When it comes to social media, are officials in the United States once again following a policy of ‘do as we say, not as we do’? La Stampa columnist Juan Carlos De Martin warns U.S. and British officials that shutting down cell phone service and social media to prevent protest is precisely what the Chinas and Irans of the world are hoping for.
For Italy’s La Stampa, Juan Carlos De Martin writes in part:
A rally against the killing of a homeless person by a Bay Area Rapid Transit company security agent last July 3rd had been planned. It was a rally that BART has been trying to prevent, apparently with success, since no such event has been held, and since the indiscriminate disabling of cell phone service began in areas considered hot zones.
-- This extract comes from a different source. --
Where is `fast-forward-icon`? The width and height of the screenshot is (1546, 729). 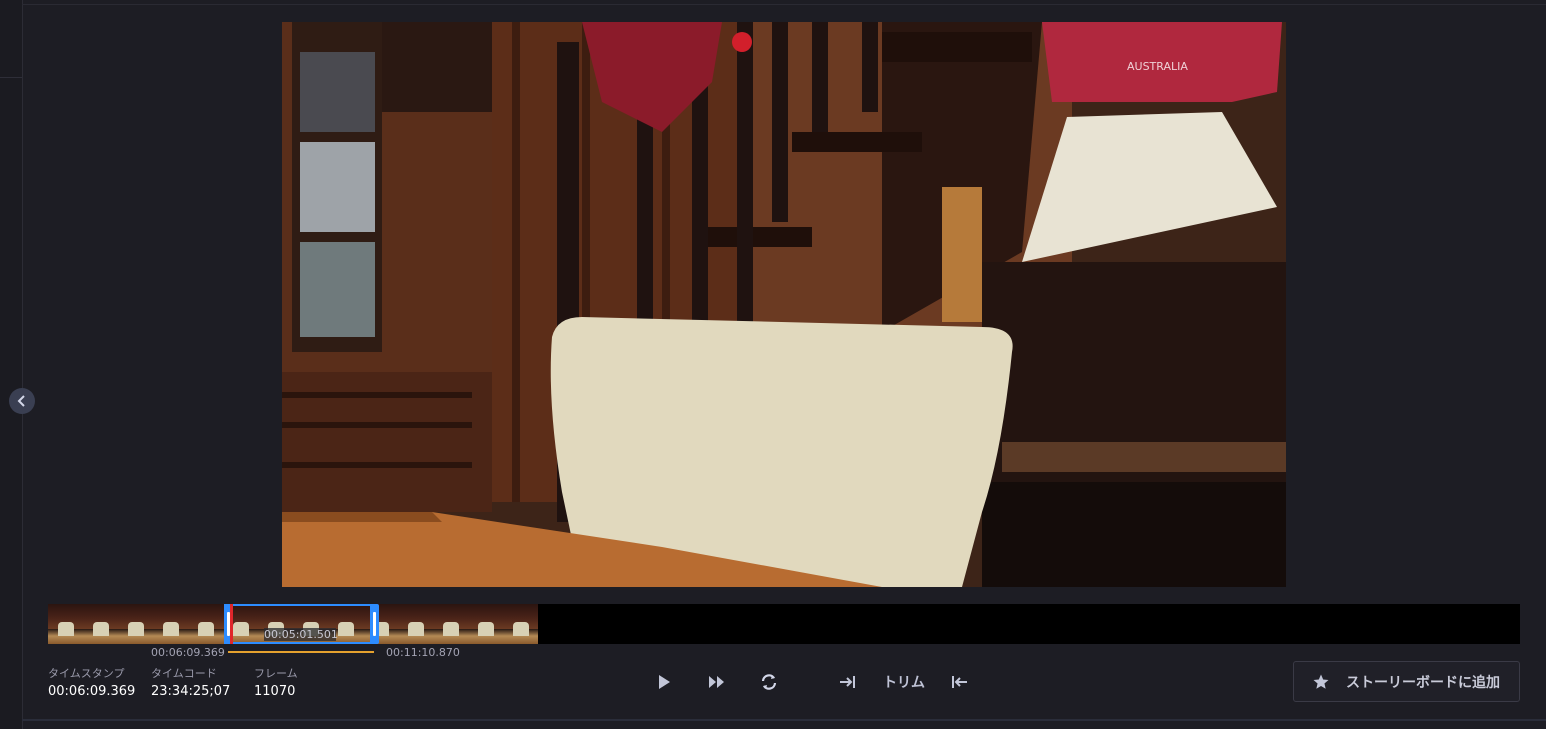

Let us reflect for a moment: BART, by means of an exclusively internal decision-making process, decides without warning to terminate the capacity of private citizens to communicate (moreover, with modes of communication citizens pay for) by invoking generic security needs.
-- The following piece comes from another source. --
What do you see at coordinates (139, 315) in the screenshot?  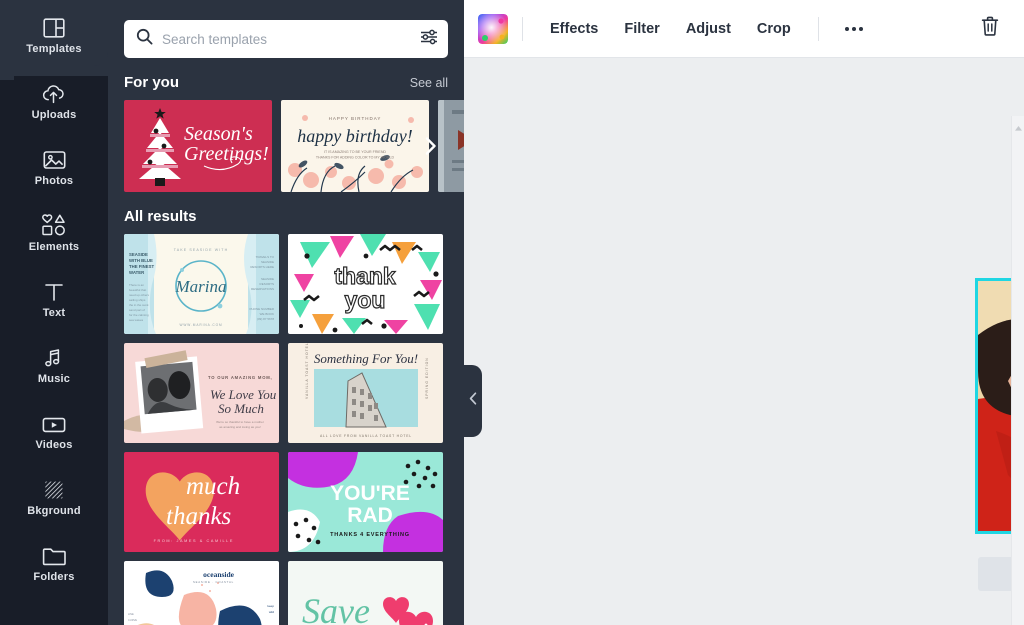 I see `svg-text: for the calming` at bounding box center [139, 315].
Not surprisingly, in addition to the indignation on the Net, the leading American civil rights organizations, including the American Civil Liberties Union and the Electronic Frontier Foundation, have already strongly condemned BART’s actions and have launched legal battles. The restraint of free speech, particularly the right to free assembly, is indeed evident.
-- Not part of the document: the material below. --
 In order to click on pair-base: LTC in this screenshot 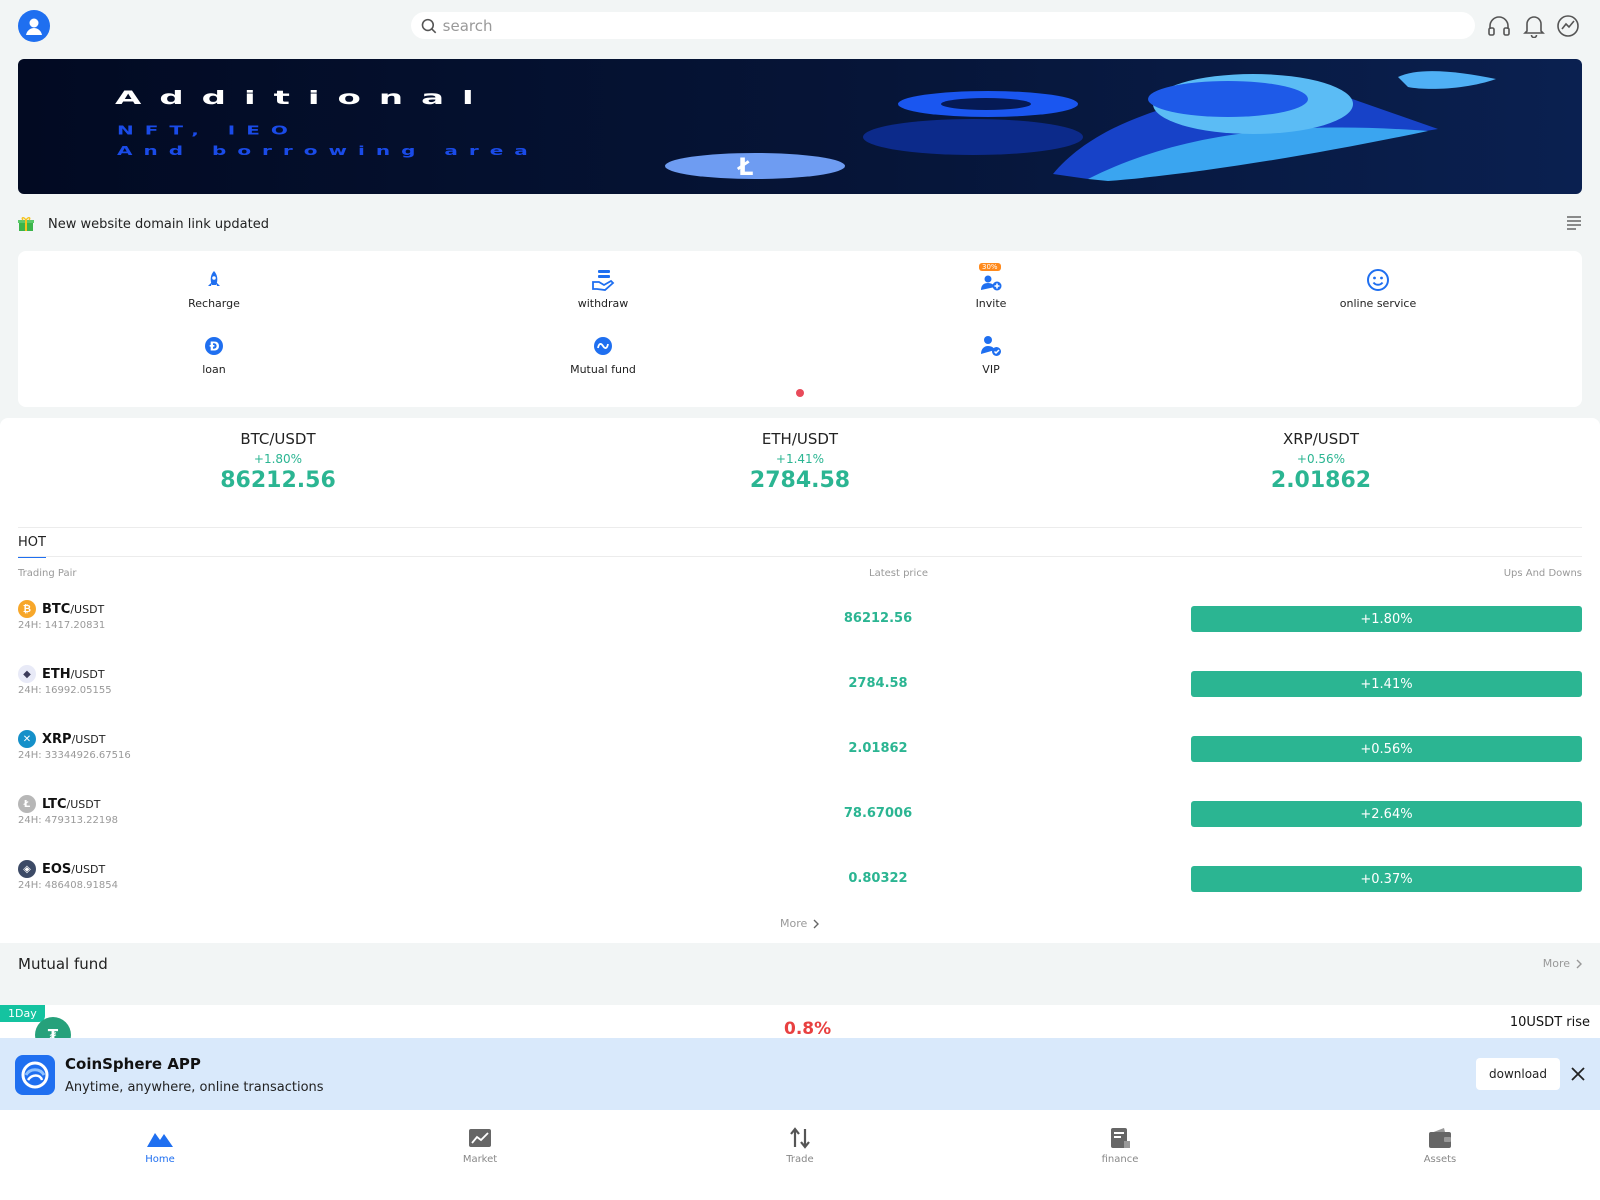, I will do `click(54, 804)`.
Yet it is stunning that precisely during the hours BART was preparing to disconnect the phones, British Prime Minister David Cameron was announcing that his government seriously consider the notion of suspending the services of Facebook, Twitter and Blackberry, in case of “credible threats of violence.”
The West, in other words, is running the risk of a great hypocrisy: that which is censorship in Tehran or Cairo, would be a reasonable security measure if applied in San Francisco or London. Authoritarian countries like Iran or China await nothing more than to return to sender any of our future criticisms – and perhaps with greater ease purchase our best surveillance technology.